The ICE world (which is our old world with no AI in it) calls for compliance, and our current university system is excellent at producing reasonably high quality employees with high compliance. The electric motor world (the new world, with AI very much in it) calls for agency, and our current university system is horrible at producing high quality employees with high agency. Educational institutions do not reward a student for finishing a course in two weeks, and nor do they appreciate a student looking at a course syllabus for an entire degree and saying, “Well, with AI’s help, I can master this to anybody’s satisfaction in only two years as opposed to four”. Education today has a Two Minute Mile problem.
Where Are We Headed?
How realistic is it to assume that we (and that’s all of us, as a society) are headed towards a Coasean Singularity? I am not asking if we will reach or attain that singularity. I am asking how realistic is it to assume that we are headed in that direction. My day job is already providing some important updates in that direction, and I hope to be able to share some of our findings with you here soon. I suspect most adults reading this have either already experienced moves in this direction in their firms or businesses, and I suspect many more will experience lurches in this direction in 2026.
Firms and businesses respond to market pressures, so one should expect this move to happen in response to market based incentives, assuming AI progress continues. Educational institutions respond to cultural pressures at least as much as they do to labor market dynamics (and possibly more), and only partially to market based dynamics. Whether the movement will happen at all or not, and whether it will happen as quickly as it does in the case of market facing firms and businesses, is the key question facing educational institutions today.
If I’m right about the vertical axis, the question is about whether, and if, current educational institutions will be able to adapt and move. This will depend upon our culture’s ability (and speed) to adapt to our new reality, and raise our cultural demand for high agency education. Fighting against this will be our cultural inertia, guided by our entirely understandable cultural preference for maintaining the status quo.
To the extent that our educational institutions fail to adapt quickly, there is going to be a growing disconnect between the new firms in this new economy, and the old educational institutions from our old-but-oh-so-familiar-and-comfortable economy. Will resistance win out over revolution, or will the gravitational pull of the new economy be too powerful to resist?
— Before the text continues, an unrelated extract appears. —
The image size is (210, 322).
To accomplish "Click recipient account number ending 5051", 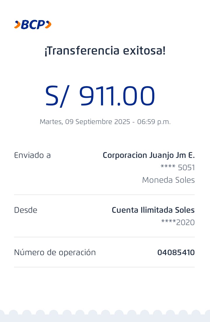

The answer I favor isn’t one that is acceptable to the current culture of education. But it is going to be increasingly inevitable, and in some ways already is. Watching this fight will be exciting, entertaining and best of all, educational.
Enjoy it.
I write this essay from an Indian point of view. The degree to which my arguments apply in other contexts will obviously vary.
And in some places, centuries.
Ceteris Paribus is a phrase that means “All other things being held constant”.
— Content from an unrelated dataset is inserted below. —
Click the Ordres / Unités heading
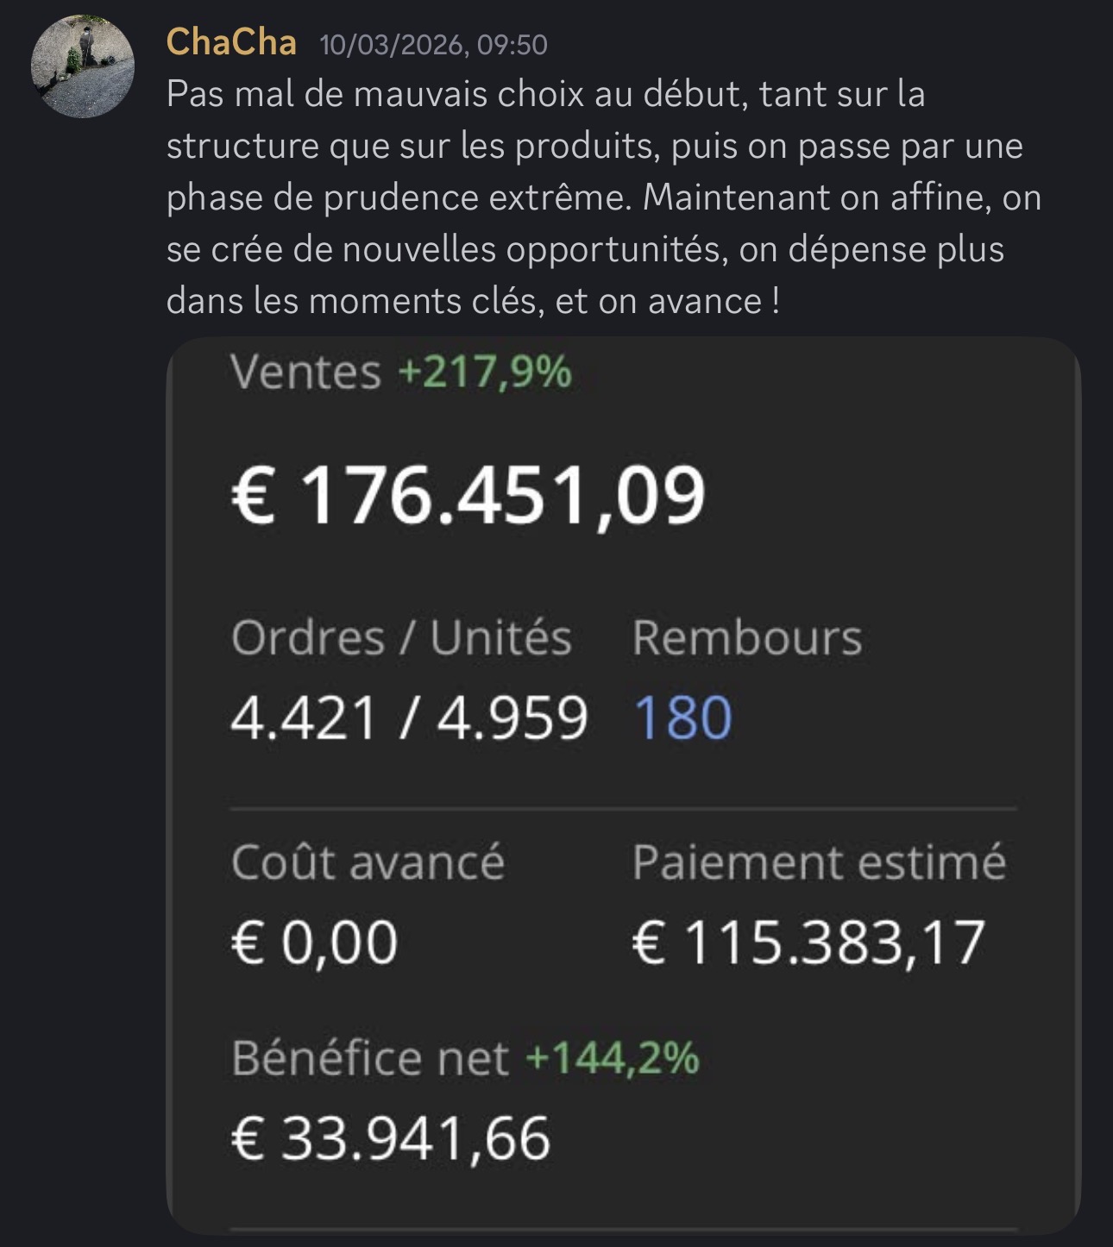The width and height of the screenshot is (1113, 1247). 401,638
From Google: “Creative destruction, a term popularized by economist Joseph Schumpeter, describes the “perennial gale” of capitalism where new innovations constantly destroy old industries, products, and practices, making way for new, more efficient ones, driving long-term economic growth and progress, even as it causes job losses and industry decline in the short term”
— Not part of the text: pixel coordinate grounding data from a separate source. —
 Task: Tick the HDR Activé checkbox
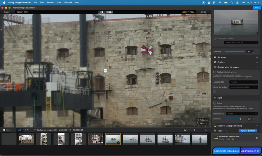tap(215, 103)
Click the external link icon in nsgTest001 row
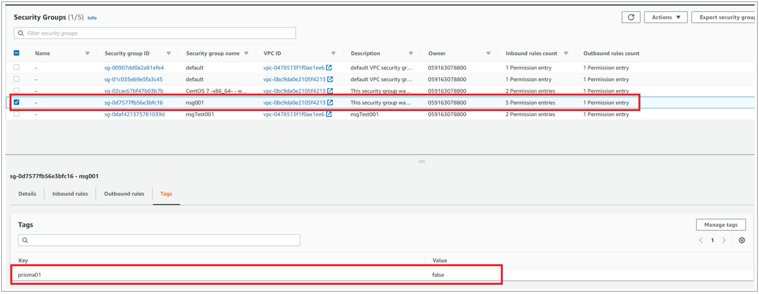 coord(329,114)
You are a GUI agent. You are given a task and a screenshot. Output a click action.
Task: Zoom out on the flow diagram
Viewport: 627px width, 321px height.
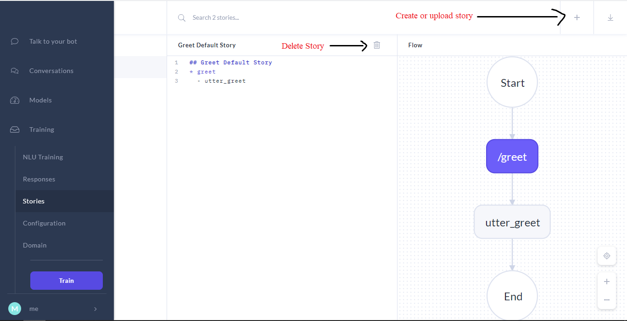pos(606,300)
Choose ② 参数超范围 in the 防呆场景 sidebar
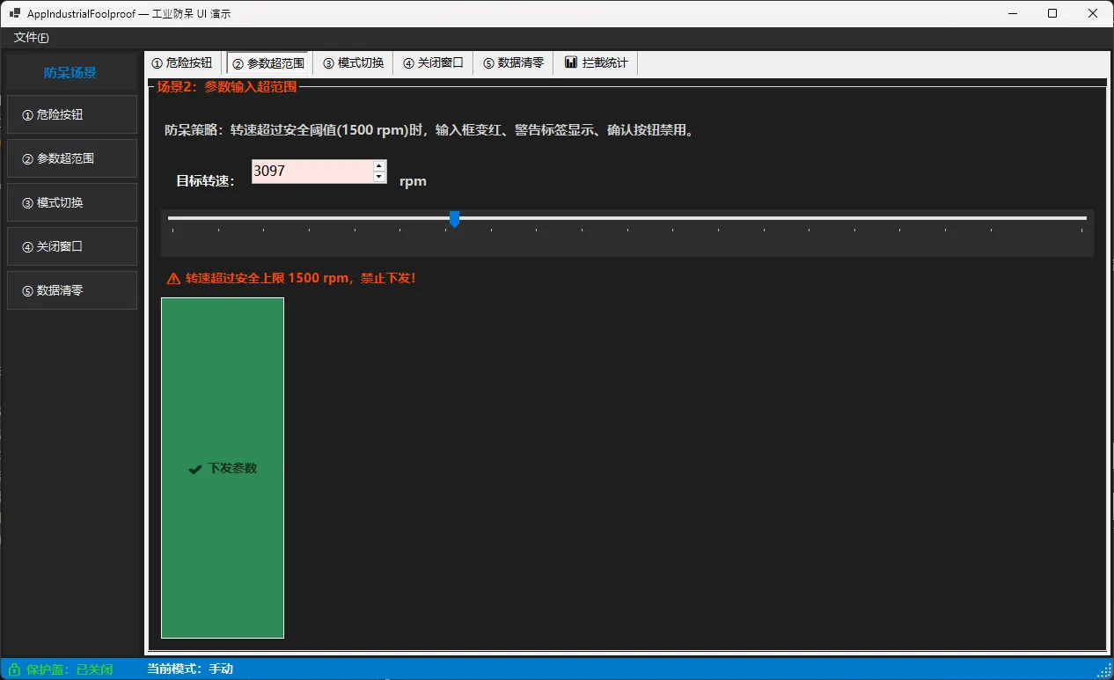This screenshot has height=680, width=1114. point(72,158)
I cannot help but point out that we as a society have done an excellent job of telling all twenty year olds, every year, that the point is to acquire the degree, not the education. Is it any wonder that their time preferences are not consistent?
NotebookLM, covered in different places in Kahn’s paper, can already do a lot of the heavy lifting. Why NotebookLM has not yet been baked into Google Classroom is a mystery, but surely it is but a matter of time.
Or, in the jargon of the economist, AI can reduce asymmetry of information problems. This is related to footnote #3 above.